The UN refugee agency announced that more than 2.5
million Afghan refugees have returned from neighbouring Pakistan and
Iran since the start of UNHCR's voluntary repatriation programme in
March last year.
Returning numbers from Pakistan crossed the 1.9
million mark, while those going home from Iran exceeded 600,000. The
UNHCR-assisted operation will run until 2005 in co-operation with the
governments of Afghanistan, Pakistan and the Islamic Republic of Iran.
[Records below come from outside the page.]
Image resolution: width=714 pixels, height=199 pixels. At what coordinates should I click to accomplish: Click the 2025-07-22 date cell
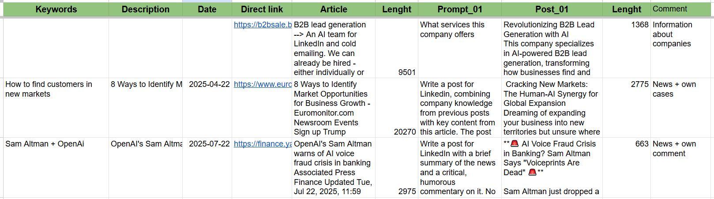pos(209,144)
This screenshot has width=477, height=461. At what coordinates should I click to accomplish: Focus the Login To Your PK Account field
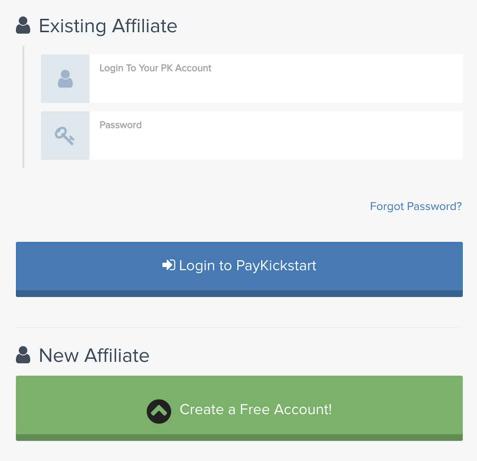[x=276, y=79]
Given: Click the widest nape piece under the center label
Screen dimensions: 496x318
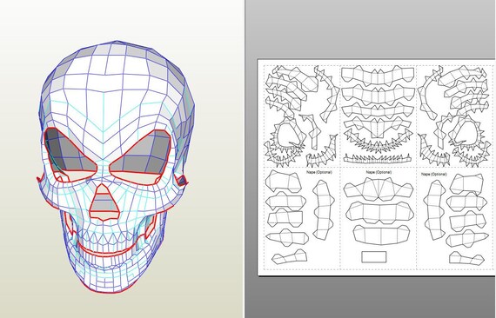Looking at the screenshot, I should [379, 189].
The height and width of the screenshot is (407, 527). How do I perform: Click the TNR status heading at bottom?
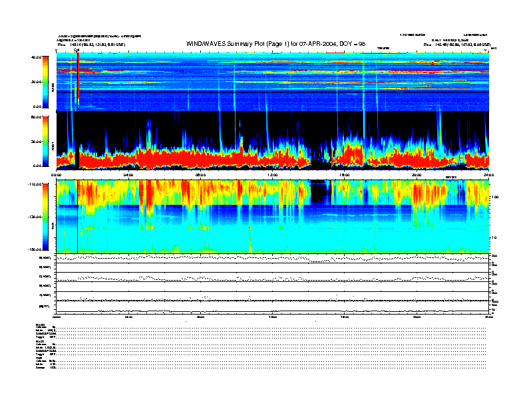point(40,358)
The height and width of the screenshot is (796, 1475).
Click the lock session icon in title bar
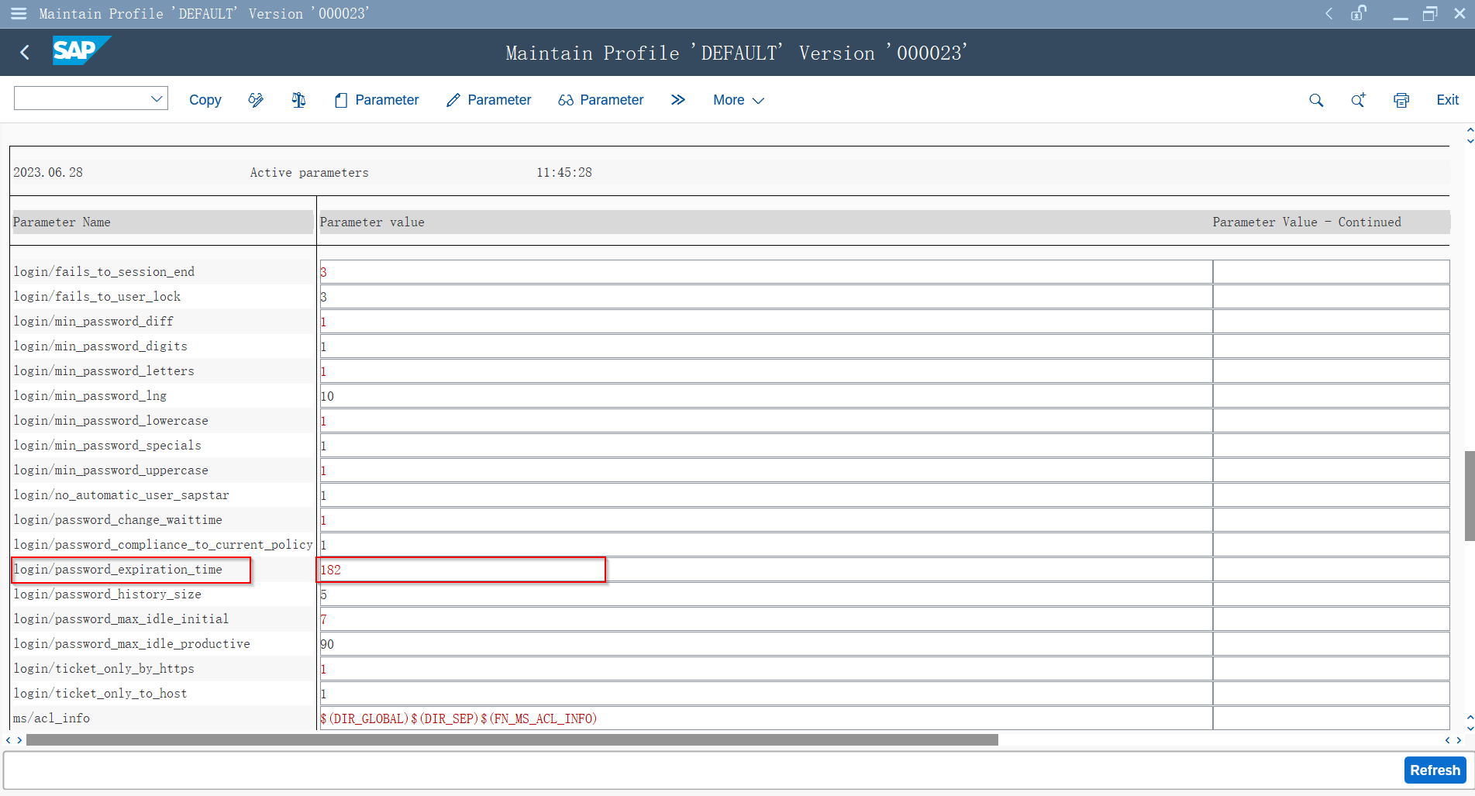[x=1358, y=13]
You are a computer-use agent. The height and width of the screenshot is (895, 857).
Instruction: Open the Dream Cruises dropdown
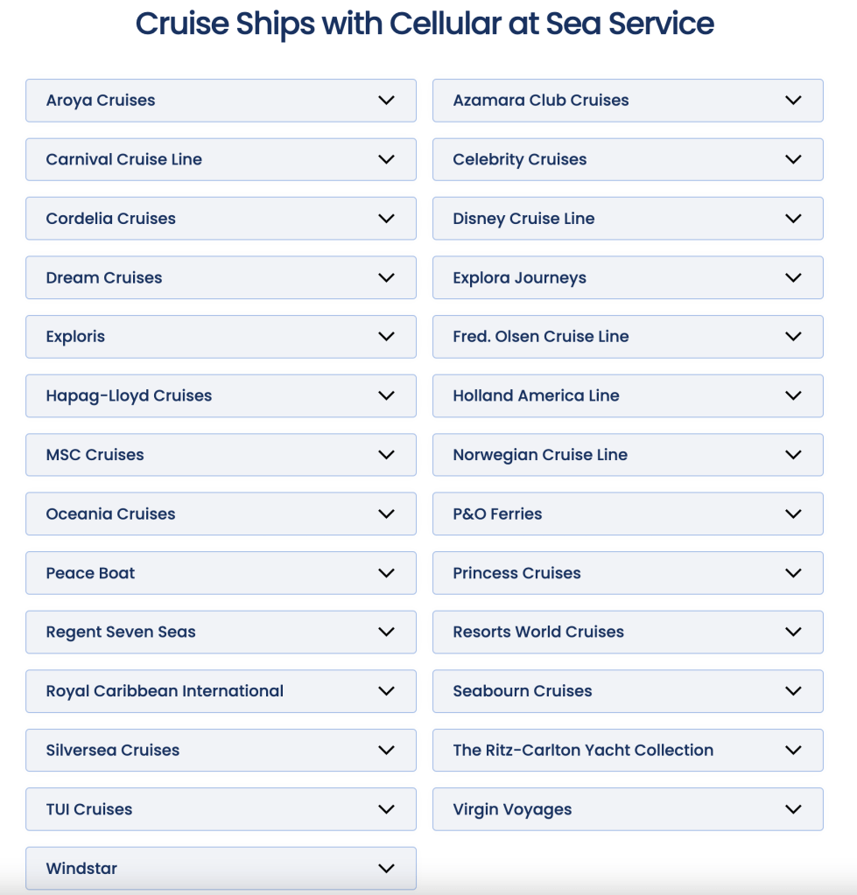[221, 277]
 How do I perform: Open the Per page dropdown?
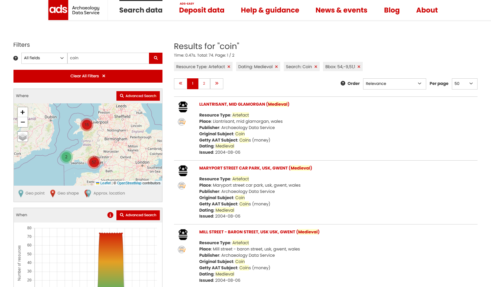click(464, 84)
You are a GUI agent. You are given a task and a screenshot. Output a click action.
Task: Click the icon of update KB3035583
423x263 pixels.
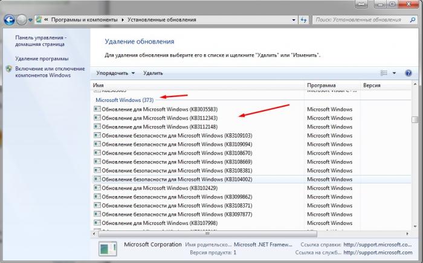point(97,109)
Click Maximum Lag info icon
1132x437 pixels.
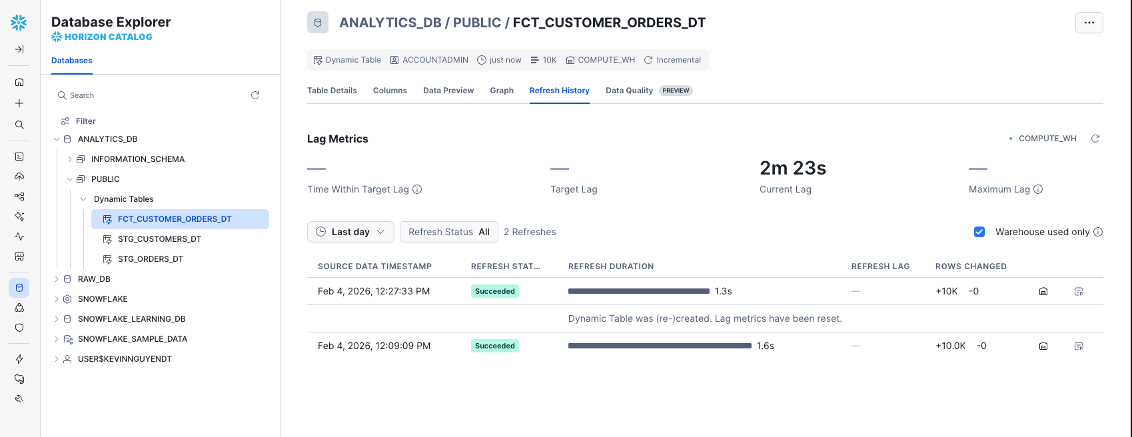(1038, 189)
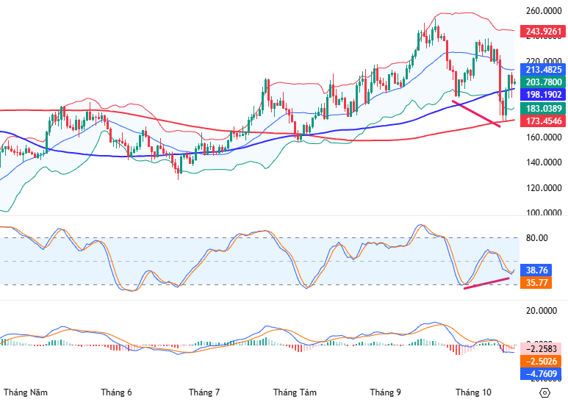
Task: Click the 260.0000 price scale value
Action: (x=544, y=11)
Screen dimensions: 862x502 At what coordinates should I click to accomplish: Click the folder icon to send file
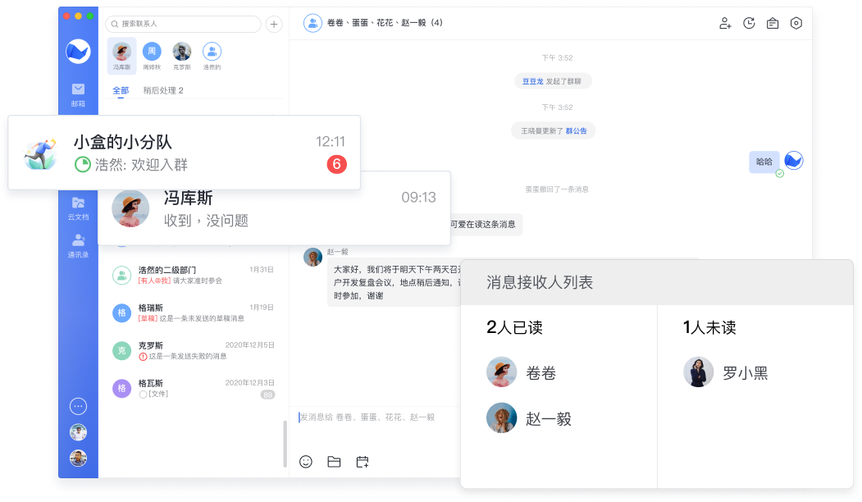click(334, 462)
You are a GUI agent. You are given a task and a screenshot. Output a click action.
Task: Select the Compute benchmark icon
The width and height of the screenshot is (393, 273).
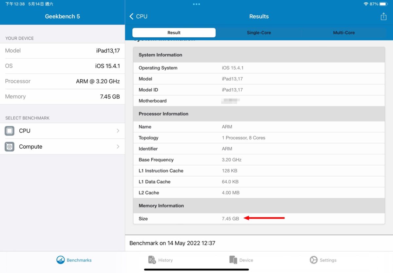9,147
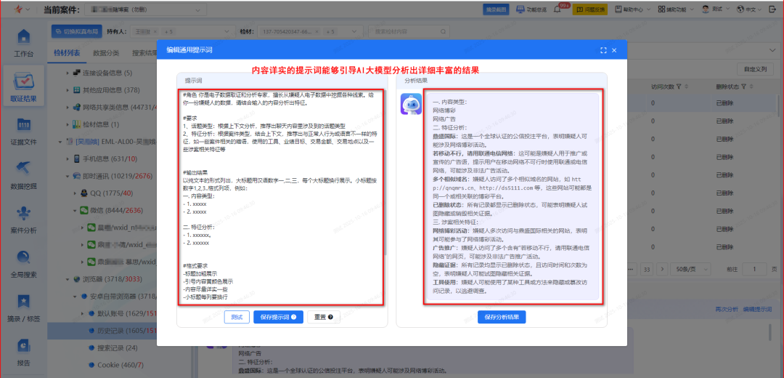Screen dimensions: 784x378
Task: Go to 案件分析 in sidebar
Action: coord(23,220)
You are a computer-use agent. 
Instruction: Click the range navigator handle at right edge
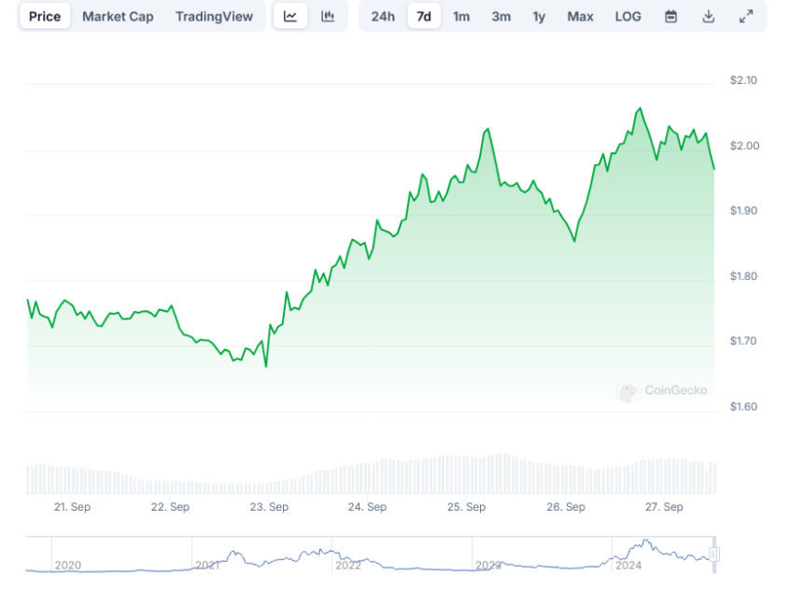[715, 555]
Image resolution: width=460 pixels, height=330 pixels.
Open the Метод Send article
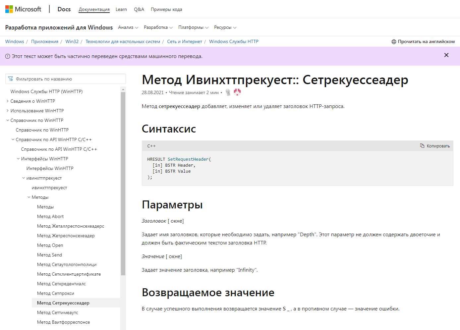click(x=49, y=255)
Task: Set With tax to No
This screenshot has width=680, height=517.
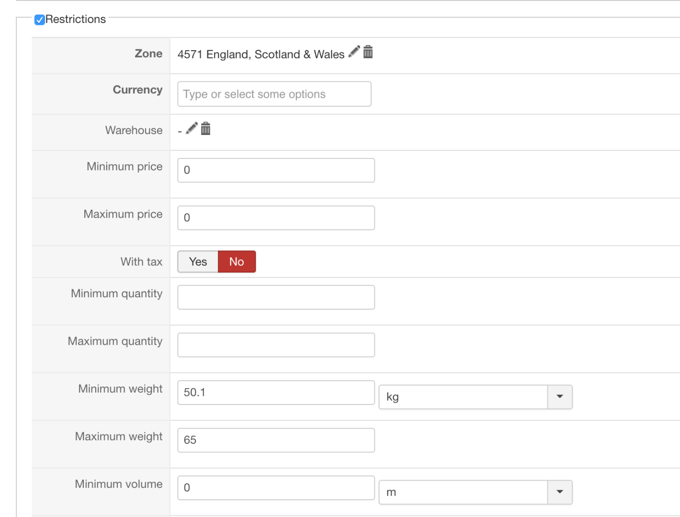Action: [x=237, y=262]
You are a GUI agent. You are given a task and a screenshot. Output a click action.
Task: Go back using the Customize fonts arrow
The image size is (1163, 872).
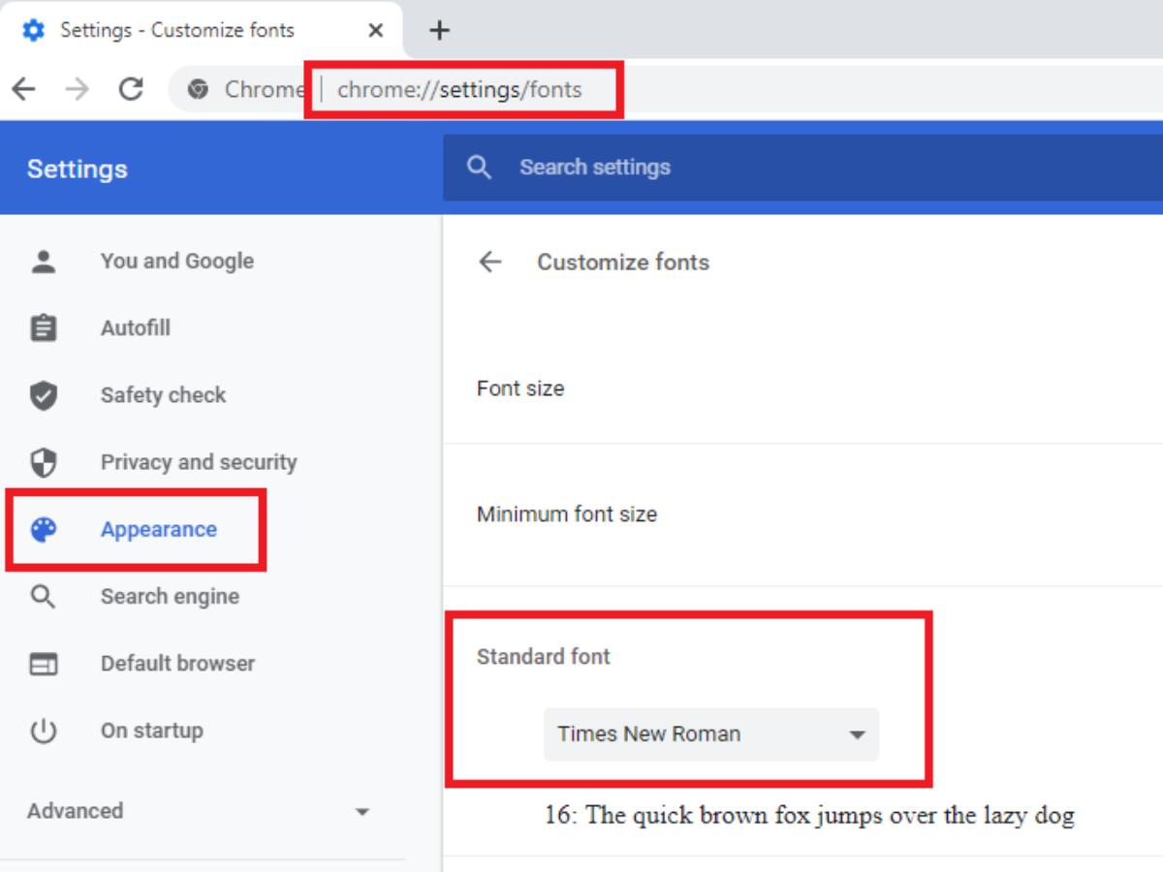point(490,262)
"This has been a tremendously exciting time to
be here," said Hasim Utkan, UNHCR's representative in Pakistan who
is completing his four-year term this week. "I opened the original
UNHCR office in Pakistan when refugees were arriving in 1979, so it was
especially rewarding to be here again when we had the opportunity to
help 1.9 million Afghans return to their country."
Although the pace of returns has slowed down with the
approach of winter, there is still a steady flow and the refugee agency
will continue to offer repatriation assistance to those needing help in
the coming months.
Under the UNHCR repatriation programme, registered
returnees are provided with transport back into Afghanistan. Upon
arrival, they receive a travel grant to get back to their home villages,
as well as relief items from the refugee agency and food from the World
Returnees who lack proper housing may qualify to
receive building materials distributed under UNHCR's shelter programme,
which is providing such materials for up to 270,000 returnees this year.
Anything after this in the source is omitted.